The term "conciliar," which Strauss introduces on p. 11, refers to a number of theorists who believed that the true power of the church rested not in the papacy but in the representatives of the faithful in full church councils. After all, it had been a council that rescued the church when the papacy was derelict. In the period following, the papacy never regained its leadership, but acted more as a regional power in Italy. You can be sure, however, that these popes resisted calling or depending on church councils, out of fear of conciliarists, and the conciliarist movement eventually died out. The Renaissance period marks a low point in papal esteem; several Renaissance popes were notorious as womanizers, gluttons, extravagent, ruthless, and power-hungry (although others were perfectly well-intentioned).
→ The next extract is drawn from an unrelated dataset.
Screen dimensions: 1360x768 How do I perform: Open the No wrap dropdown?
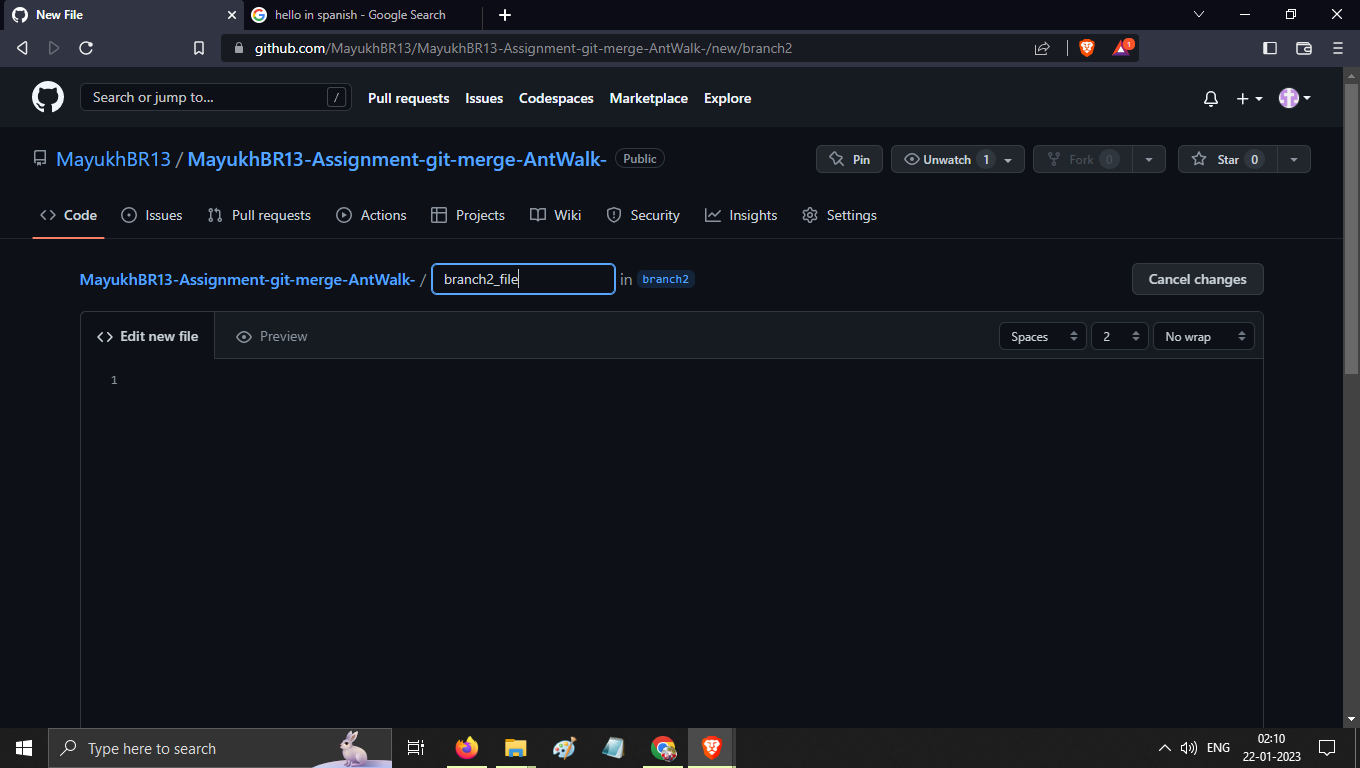[1203, 336]
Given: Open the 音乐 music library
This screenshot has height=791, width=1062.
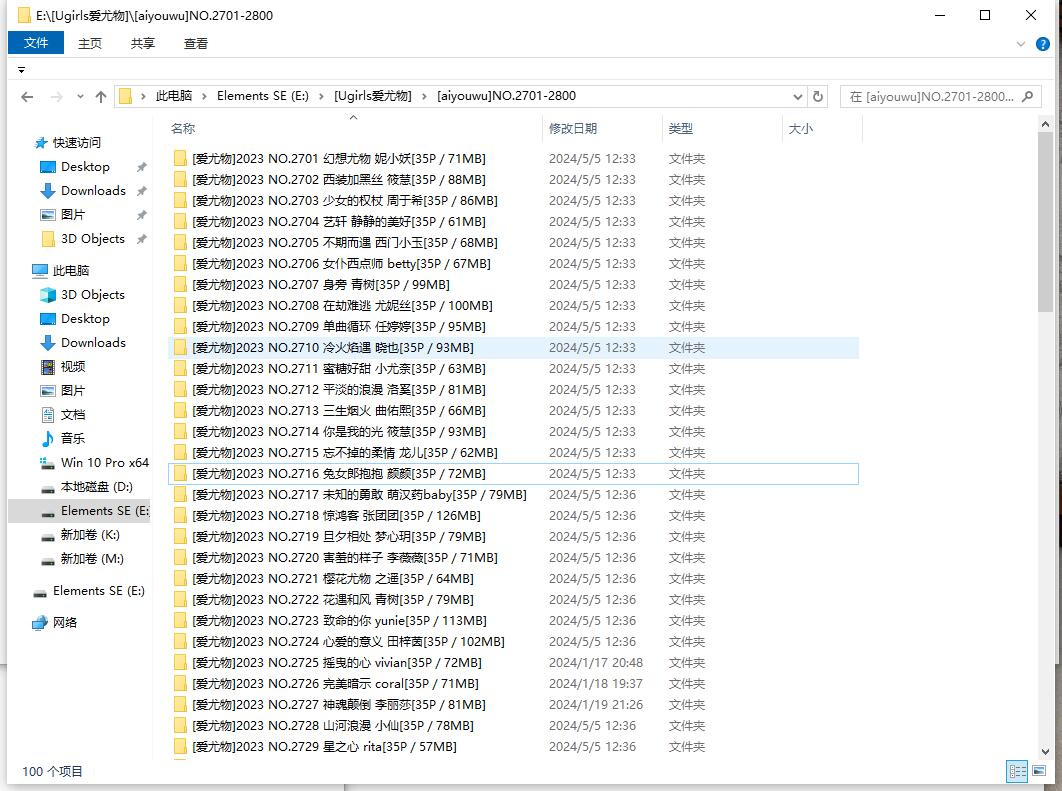Looking at the screenshot, I should (x=72, y=439).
Now on to the monasteries: the monastic impulse had its origins in the east, in the deserts of Egypt and Syria, where the earliest Christian monks withdrew to pursue a path of penance and contemplation. These early monks lived solitary lives, but later monks found living in community was a more effective vehicle for pursuing a life of devotion to God. The foundational text for western monasticism is the Rule of St. Benedict, who lived in the sixth century. Orders of men or women, living in community, took vows of poverty, chastity, and obedience to their leader, called an abbot (from the word "Abba," "father"). They were originally self-sufficient and committed to working with their hands, although as time went on they were the beneficiaries of charitable donations of estates, complete with semi-free laborers called serfs.
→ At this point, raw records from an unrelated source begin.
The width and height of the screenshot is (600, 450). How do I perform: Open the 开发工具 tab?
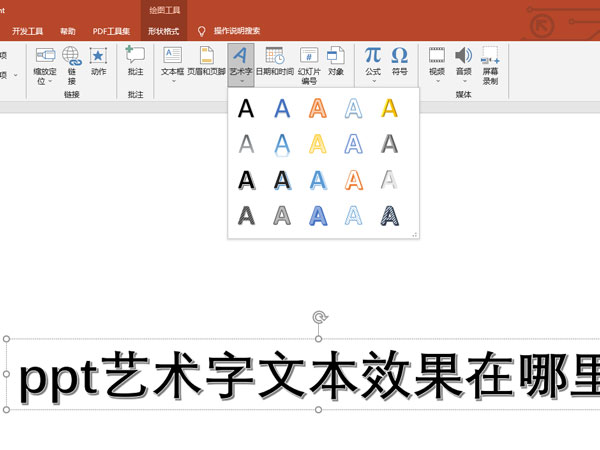pyautogui.click(x=27, y=31)
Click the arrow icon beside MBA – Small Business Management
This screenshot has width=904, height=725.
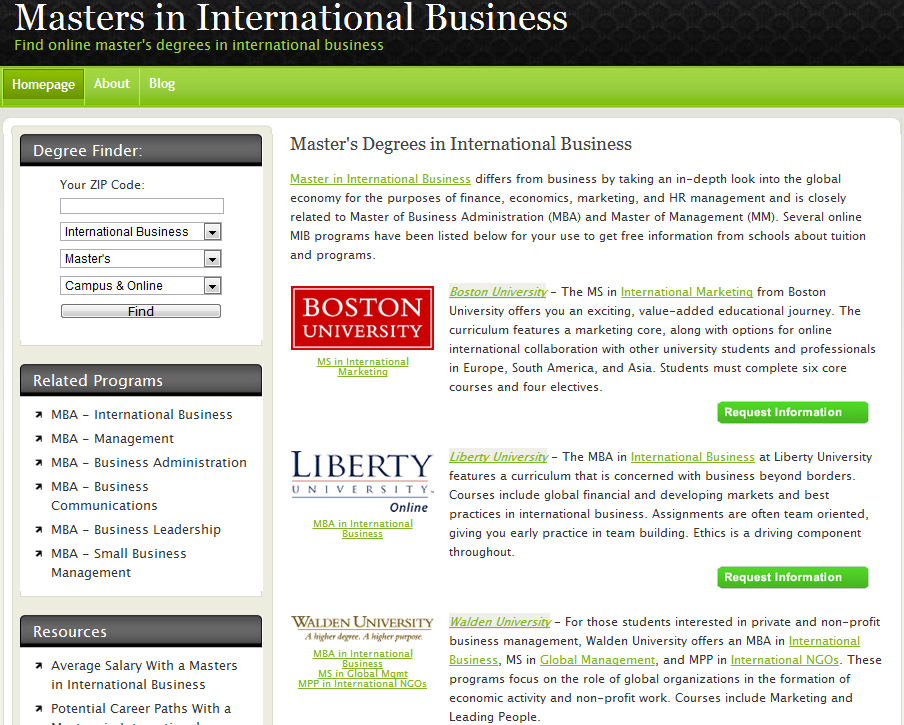point(38,553)

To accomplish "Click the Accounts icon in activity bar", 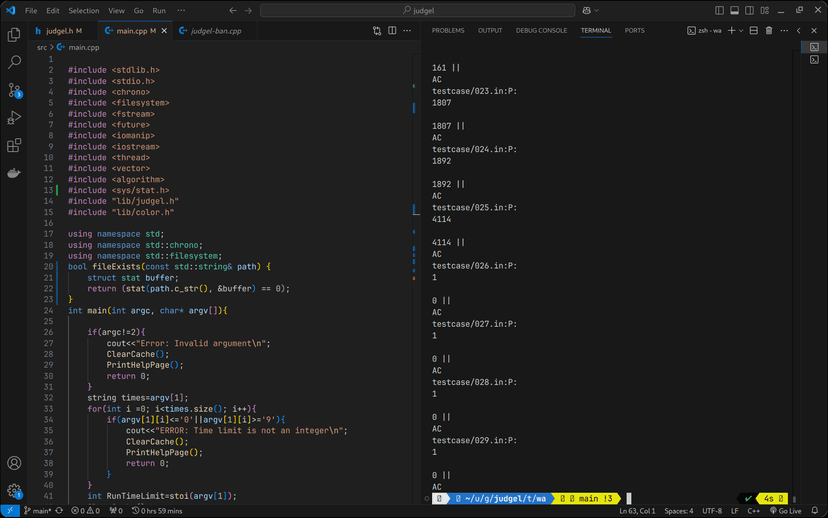I will [14, 463].
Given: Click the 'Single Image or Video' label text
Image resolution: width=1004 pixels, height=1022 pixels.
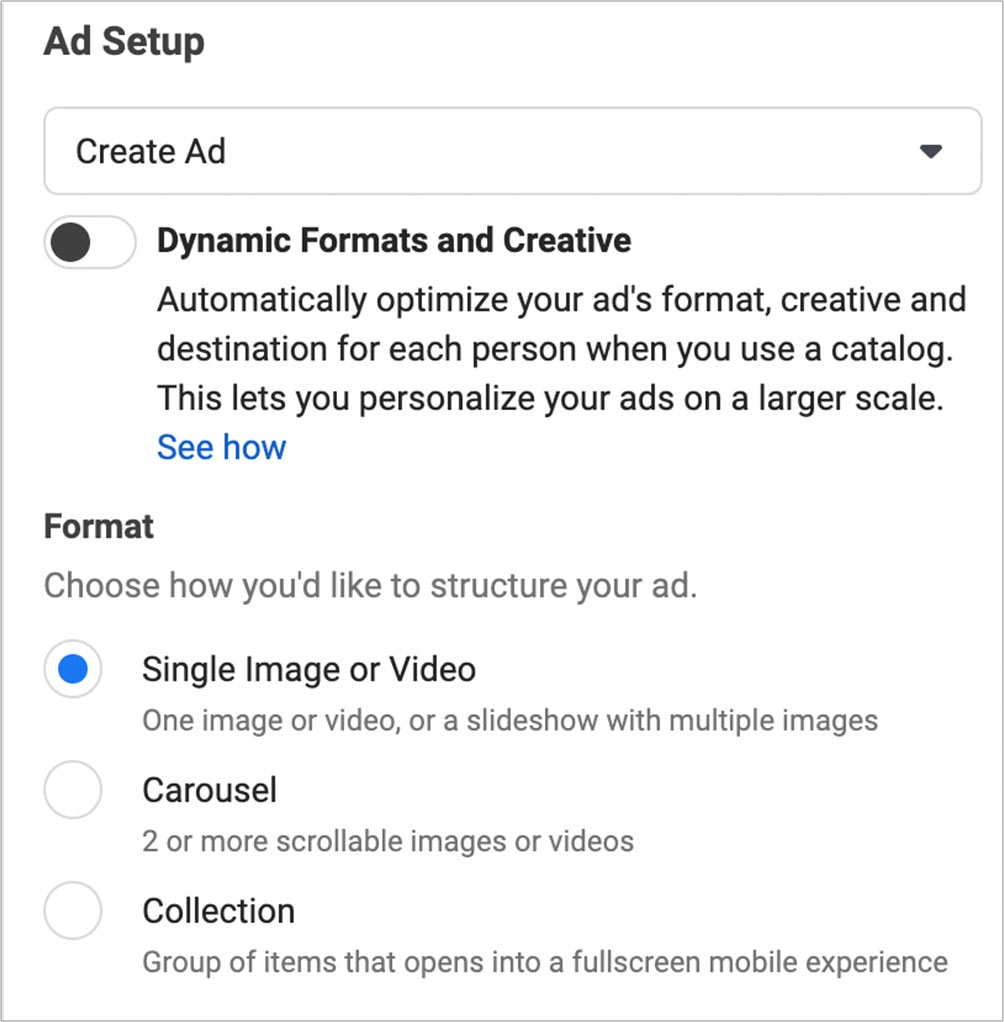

Monastic life became the victim of its own success: pious noblemen and women donated money, land, and buildings to the growing monastic orders, which became wealthy and worldly. The reproductive strategies of noble and royal families resulted in sons and daughters being sent to monasteries as an alternative to dividing estates among multiple children. Many of these peoople had no sense of vocation, although numbers of people raised in the monasteries from early childhood grew into adult monks famous for their spiritual vitality. However, as monasteries came to control property, they became entangled in the power structure of the great feudal families.

Calls for renewal and reform were frequent throughout the Middle Ages. In 910 a pious nobleman and his wife founded a new order of Benedictine monks at Cluny. They were supposed to be responsible only to the pope, and to recognize no other leadership. This took them out of the loop of the local elites, and engendered a revival that was tremendously successful. However by the late 11th century, the Cluniac monks were becoming wealthy and once again entangled in the affairs of the world. A new order, the Cistercians, of whom Bernard of Clairvaux was the most famous member, promised a return to more primitive conditions.
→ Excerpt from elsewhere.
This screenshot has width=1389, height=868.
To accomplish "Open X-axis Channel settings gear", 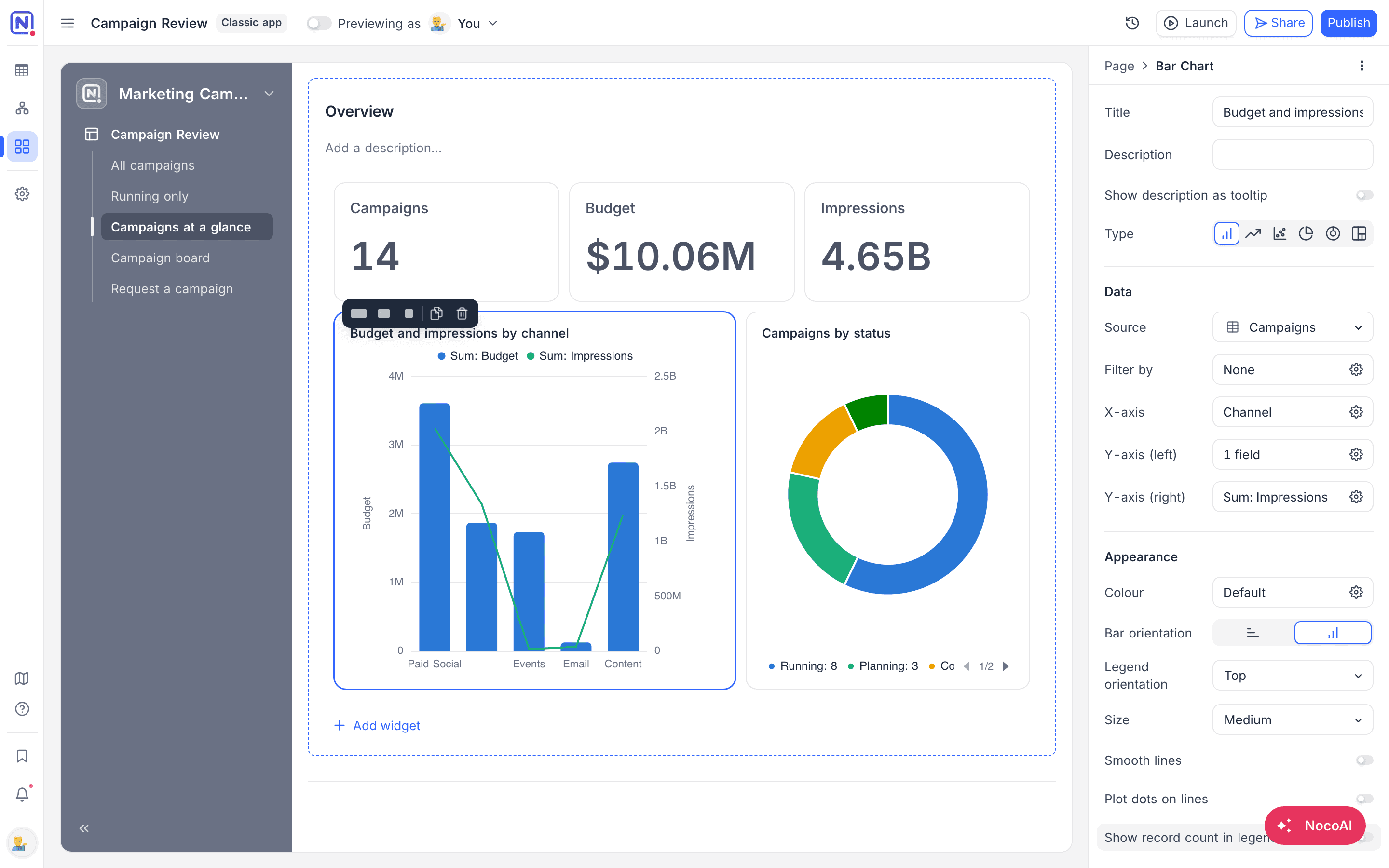I will pyautogui.click(x=1356, y=412).
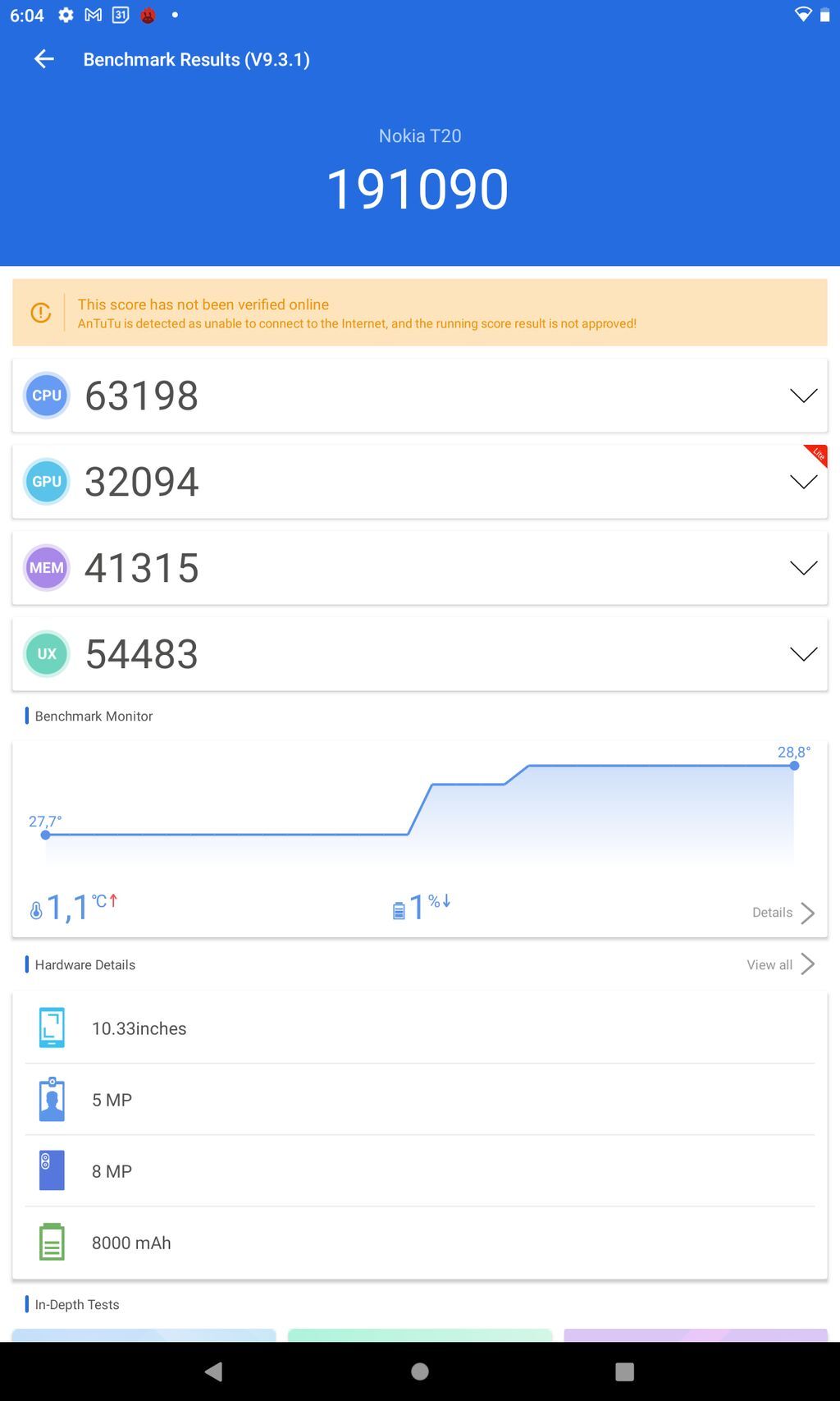Tap the rear camera 8 MP icon
This screenshot has height=1401, width=840.
(x=52, y=1171)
In the early 13th century another impulse followed, that of the mendicants, or "beggars." These religious orders did not live in cloisters as did traditional monks, but carried out active ministries in the towns and countryside, helping the sick, preaching sermons, and hearing confessions. St. Francis of Assissi interpreted in the strictest possible terms the admonition to sell everything, give to the poor, and follow Christ. He held a symbolic marriage ceremony in which he took Lady Poverty as his wedded wife, to have and to hold for as long as he lived. The Strauss article refers to a split in the ranks of Franciscans after St. Francis's death, some of whom wanted to relax the command to poverty, while others wanted a strict adherence. The Spirituals, the strict constructionists, so to speak, were eventually ruled heretical, because their example served as such a sharp reproach to the material life of the rest of the church.

What I'd like you to do in reading this piece is take note of the many references to reform that occur in the article. Note the language in which the concept of reform is couched, the sources generating calls for reform, and the types of reform that seize people's imaginations. You can even put together a list of these occurrences. This will give you a good basis for understanding the article as a whole.